Task requirements: In the records below, find the line containing "Task: Click the" and print it and every line after it exactly, through the end. Skip pictures.

──────── Input for this task

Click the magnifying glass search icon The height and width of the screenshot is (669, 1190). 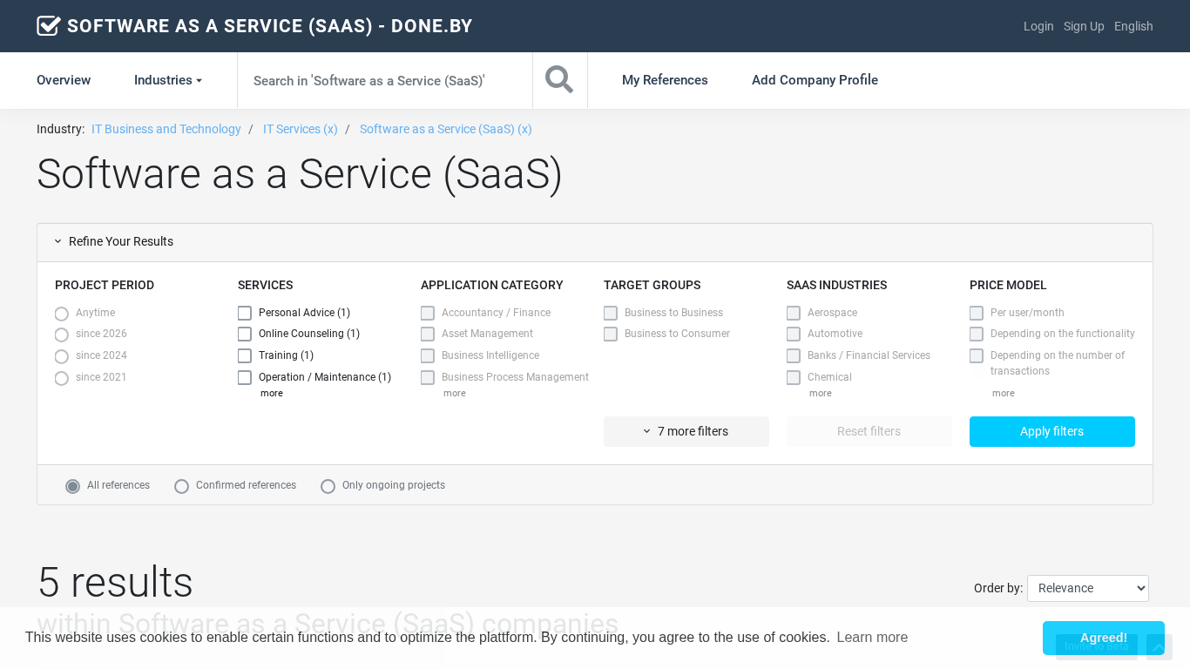(559, 80)
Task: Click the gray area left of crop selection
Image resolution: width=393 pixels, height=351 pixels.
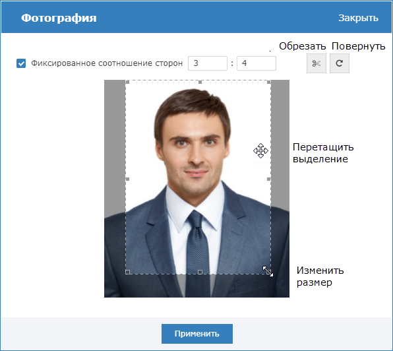Action: coord(115,145)
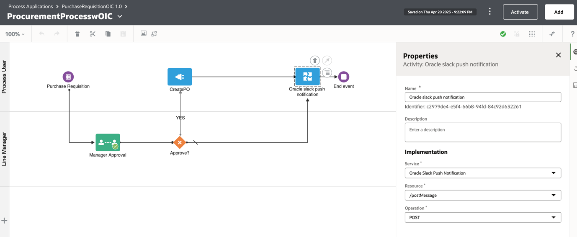Image resolution: width=577 pixels, height=237 pixels.
Task: Select the Manager Approval task node
Action: pyautogui.click(x=108, y=142)
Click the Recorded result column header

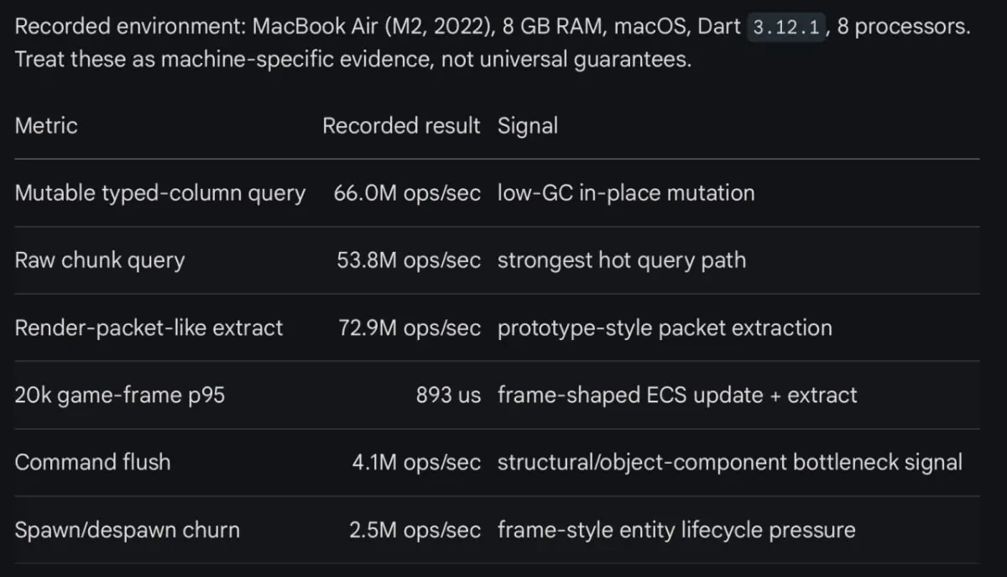(401, 126)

────────────────

Task answer:
Task: Click the gray area left of crop selection
Image resolution: width=393 pixels, height=351 pixels.
Action: coord(115,145)
Image resolution: width=577 pixels, height=237 pixels.
Task: Select the Manager Approval task node
Action: pyautogui.click(x=108, y=142)
Click the Recorded result column header

(401, 126)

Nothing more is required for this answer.